Kinetic constants calculation

According to the substrate/product concentration–reaction time curve, the rate of the reaction was calculated from the slope at a certain time point. It should be noted that there is an assumption in the Michaelis–Menten equation that the enzyme–substrate complex is in equilibrium with free enzyme and free substrate. Using the concentrations of enzymes used in Fig. 2 for kinetic constant calculations (0.036 μM for ACE and 0.023 μM for ACE2), after the rate of the reaction reaches a maximum, rates of reaction with the substrate ranging from ~3.2 μM to ~0.50 μM were used for calculation of the kinetic constant. The substrate-concentration-dependent reaction rate was then fitted to the Lineweaver–Burk equation to evaluate the kinetic constants of the enzymes.

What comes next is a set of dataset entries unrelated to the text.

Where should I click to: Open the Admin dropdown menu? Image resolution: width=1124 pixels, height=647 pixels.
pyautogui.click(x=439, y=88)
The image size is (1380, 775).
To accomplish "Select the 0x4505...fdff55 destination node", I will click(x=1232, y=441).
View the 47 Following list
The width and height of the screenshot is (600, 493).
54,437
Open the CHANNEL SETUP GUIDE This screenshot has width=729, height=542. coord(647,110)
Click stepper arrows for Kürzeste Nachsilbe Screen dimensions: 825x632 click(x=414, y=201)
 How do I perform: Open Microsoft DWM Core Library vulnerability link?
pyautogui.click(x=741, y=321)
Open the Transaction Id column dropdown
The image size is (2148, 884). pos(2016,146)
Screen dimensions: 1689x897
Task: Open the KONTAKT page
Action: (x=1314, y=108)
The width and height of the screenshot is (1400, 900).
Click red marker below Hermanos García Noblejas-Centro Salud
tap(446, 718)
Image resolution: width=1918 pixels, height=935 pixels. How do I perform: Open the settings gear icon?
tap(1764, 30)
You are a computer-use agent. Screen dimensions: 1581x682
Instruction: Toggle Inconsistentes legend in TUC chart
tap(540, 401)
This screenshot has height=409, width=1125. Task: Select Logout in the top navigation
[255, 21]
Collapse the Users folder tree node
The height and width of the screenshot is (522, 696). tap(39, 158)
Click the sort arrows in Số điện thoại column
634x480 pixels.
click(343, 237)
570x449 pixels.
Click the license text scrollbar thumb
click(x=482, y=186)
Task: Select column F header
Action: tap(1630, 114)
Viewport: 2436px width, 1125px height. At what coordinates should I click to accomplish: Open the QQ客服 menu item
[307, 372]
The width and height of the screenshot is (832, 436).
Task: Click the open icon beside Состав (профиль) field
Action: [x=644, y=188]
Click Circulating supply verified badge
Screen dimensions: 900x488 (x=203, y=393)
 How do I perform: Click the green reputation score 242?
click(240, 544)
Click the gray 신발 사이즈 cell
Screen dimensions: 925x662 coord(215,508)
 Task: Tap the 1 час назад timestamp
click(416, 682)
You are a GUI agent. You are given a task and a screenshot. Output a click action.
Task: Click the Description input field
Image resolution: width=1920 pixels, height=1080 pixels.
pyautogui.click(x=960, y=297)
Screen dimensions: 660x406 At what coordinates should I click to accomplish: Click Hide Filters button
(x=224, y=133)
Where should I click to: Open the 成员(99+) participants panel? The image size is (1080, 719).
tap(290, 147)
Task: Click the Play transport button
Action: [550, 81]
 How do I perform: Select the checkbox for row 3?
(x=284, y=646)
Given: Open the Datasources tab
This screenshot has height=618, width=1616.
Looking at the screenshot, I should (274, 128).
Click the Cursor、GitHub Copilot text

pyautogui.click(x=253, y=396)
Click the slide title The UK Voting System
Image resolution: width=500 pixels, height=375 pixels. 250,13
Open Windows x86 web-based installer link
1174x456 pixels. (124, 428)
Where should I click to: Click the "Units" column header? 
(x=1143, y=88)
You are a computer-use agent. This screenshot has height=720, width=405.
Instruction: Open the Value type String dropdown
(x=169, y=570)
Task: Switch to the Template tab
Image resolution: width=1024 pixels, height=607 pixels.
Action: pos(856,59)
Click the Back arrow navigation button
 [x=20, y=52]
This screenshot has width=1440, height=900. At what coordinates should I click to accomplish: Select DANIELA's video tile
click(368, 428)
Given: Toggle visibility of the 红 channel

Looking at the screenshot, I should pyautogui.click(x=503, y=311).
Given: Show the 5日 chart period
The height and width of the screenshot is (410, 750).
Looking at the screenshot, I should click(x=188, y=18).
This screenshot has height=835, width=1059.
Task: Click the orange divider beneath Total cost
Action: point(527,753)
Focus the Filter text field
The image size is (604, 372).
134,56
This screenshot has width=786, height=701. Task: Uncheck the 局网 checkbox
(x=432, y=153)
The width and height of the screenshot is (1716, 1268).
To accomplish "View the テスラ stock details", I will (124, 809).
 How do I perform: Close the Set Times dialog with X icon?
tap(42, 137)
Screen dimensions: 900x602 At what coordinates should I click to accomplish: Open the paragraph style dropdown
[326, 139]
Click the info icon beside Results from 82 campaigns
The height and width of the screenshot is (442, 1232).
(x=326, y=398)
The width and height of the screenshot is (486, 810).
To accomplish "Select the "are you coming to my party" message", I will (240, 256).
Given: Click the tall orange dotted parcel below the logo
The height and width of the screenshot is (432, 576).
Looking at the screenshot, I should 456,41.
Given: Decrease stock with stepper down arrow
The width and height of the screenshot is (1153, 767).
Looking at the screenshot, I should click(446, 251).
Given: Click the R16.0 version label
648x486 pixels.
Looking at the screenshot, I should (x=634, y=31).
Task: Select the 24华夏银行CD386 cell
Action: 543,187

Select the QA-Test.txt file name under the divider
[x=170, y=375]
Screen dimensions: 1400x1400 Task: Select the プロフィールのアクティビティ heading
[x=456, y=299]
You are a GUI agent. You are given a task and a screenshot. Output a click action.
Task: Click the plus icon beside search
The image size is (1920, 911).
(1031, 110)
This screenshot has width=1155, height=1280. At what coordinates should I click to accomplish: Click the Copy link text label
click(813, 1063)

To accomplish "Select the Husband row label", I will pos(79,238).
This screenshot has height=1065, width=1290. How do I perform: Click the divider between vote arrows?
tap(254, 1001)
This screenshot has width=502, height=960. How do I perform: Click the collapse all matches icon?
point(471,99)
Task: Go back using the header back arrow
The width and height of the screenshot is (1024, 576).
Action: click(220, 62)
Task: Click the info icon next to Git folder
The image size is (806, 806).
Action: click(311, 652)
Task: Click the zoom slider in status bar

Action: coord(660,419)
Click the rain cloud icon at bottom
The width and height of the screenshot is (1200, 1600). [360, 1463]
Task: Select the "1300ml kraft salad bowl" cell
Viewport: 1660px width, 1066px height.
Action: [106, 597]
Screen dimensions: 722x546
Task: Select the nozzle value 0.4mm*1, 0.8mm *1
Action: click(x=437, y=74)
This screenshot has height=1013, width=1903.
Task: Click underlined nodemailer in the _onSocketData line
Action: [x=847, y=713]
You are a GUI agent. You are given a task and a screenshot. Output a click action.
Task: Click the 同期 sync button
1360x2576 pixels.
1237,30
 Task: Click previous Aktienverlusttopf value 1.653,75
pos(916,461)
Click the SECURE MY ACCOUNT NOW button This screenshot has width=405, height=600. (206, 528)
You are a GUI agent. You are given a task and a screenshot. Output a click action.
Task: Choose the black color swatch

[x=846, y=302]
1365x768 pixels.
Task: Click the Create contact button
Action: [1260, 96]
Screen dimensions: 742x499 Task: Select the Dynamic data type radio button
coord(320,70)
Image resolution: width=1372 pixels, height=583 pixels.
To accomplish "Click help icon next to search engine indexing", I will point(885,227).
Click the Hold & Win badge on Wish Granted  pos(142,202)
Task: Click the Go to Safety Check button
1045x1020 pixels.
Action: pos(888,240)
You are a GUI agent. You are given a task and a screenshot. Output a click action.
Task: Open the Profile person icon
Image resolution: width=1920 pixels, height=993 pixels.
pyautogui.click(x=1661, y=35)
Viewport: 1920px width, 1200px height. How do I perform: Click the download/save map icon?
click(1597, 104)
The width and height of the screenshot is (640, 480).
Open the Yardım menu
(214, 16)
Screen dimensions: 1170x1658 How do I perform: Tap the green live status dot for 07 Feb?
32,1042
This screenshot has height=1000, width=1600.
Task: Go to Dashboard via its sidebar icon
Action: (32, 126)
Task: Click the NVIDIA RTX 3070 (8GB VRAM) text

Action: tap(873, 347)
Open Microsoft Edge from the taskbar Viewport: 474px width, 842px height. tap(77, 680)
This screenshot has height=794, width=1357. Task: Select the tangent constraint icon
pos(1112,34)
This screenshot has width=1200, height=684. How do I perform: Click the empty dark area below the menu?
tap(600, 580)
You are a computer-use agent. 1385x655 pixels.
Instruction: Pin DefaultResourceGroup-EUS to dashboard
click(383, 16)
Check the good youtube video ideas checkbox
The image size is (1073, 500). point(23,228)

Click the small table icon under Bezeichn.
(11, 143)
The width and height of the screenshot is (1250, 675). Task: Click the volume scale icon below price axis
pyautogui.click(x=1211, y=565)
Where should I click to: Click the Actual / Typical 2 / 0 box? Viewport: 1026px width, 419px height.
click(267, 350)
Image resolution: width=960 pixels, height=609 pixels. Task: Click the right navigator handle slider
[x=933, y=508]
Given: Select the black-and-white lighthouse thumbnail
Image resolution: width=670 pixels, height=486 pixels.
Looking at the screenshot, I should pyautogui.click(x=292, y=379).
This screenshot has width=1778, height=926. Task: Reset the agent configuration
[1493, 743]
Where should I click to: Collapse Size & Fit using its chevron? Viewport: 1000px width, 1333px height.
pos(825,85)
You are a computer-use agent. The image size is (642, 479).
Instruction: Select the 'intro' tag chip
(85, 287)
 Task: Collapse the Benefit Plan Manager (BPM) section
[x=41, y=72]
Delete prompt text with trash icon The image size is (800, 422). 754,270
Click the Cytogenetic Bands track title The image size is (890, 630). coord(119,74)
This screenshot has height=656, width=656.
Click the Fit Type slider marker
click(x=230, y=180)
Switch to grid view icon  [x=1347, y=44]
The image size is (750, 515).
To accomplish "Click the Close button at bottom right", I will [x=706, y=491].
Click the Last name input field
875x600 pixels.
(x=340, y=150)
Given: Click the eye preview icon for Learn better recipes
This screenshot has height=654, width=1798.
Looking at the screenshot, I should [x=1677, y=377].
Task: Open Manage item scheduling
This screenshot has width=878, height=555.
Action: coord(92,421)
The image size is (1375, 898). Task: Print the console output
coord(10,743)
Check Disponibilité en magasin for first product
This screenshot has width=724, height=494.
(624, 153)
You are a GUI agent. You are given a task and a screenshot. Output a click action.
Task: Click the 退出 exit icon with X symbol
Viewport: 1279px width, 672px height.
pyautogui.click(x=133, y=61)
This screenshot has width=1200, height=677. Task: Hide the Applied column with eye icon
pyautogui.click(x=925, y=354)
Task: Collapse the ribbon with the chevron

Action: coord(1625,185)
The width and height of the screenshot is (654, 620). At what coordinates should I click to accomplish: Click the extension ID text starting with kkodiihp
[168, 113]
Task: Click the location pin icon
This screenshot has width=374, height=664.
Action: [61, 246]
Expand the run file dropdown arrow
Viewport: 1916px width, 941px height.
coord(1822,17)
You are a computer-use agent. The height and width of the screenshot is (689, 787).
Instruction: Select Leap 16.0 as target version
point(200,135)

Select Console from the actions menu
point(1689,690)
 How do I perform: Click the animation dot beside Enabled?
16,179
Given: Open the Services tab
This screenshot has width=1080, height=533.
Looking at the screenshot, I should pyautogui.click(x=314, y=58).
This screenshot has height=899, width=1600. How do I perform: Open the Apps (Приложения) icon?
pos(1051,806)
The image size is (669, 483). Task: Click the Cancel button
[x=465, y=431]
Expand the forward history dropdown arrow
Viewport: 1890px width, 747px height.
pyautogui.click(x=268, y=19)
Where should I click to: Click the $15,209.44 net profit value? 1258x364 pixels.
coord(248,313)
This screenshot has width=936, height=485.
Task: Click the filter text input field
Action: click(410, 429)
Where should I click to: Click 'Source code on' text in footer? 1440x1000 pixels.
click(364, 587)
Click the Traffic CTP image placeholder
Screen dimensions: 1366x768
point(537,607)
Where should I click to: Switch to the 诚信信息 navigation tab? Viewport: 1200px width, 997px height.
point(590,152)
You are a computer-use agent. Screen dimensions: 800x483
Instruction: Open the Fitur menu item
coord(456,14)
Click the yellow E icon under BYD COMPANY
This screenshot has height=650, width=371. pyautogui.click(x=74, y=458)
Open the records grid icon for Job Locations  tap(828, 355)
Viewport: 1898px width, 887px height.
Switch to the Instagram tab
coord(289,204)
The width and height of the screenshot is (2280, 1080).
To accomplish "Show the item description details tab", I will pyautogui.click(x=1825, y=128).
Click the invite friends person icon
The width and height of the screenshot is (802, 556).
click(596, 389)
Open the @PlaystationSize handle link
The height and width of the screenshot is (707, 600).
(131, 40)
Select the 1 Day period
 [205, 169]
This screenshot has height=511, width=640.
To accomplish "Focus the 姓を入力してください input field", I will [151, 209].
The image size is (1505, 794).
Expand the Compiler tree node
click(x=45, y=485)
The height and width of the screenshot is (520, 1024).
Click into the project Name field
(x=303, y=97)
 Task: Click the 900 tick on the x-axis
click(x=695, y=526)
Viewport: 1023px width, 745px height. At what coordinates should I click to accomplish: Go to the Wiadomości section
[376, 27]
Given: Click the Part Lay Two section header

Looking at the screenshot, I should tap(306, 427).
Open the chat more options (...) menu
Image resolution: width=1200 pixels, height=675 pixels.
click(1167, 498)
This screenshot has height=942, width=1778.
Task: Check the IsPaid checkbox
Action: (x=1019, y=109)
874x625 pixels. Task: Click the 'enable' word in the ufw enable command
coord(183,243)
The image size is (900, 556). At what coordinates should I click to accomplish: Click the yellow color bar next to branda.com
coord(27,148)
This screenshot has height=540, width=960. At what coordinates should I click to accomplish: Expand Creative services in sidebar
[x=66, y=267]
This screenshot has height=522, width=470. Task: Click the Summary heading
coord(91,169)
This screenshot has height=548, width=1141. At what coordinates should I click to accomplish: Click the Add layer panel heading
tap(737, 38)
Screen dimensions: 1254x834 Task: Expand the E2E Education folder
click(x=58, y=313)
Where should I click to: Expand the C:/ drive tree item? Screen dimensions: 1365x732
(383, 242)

SP inhibition efficiency calculation

The enzyme crosstalk effects of ACE and ACE2 contain the following potential catalysis pathways:

Pathway (a)

$${{\rm{Ang}\,{\rm{I}}}\mathop { \to }\limits^{\rm{ACE}} {\rm{Ang}\,{\rm{II}}}\mathop { \to }\limits^{\rm{ACE2}} {\rm{Ang}}\,1 - 7\mathop { \to }\limits^{\rm{ACE}} {\rm{Ang}}\,1 - 5}$$

Pathway (b)

$${{\rm{Ang}\,{\rm{I}}}\mathop { \to }\limits^{\rm{ACE2}} {\rm{Ang}}\,1 - 9\mathop { \to }\limits^{\rm{ACE}} {\rm{Ang}}\,1 - 7\mathop { \to }\limits^{\rm{ACE}} {\rm{Ang}}\,1 - 5}$$

For both pathways, the formation of Ang 1–9, Ang 1–7 and Ang 1–5 must have been cleaved by ACE2 once. Therefore, the total cleavage quantity by ACE2 can be estimated from the concentrations of Ang 1–9, Ang 1–7 and Ang 1–5. Here we use the time-dependent concentration of ACE2-related products without and with SP of SARS-CoV-2 to calculate the average SP inhibition efficiency by linear fitting, as shown in Fig. 4d.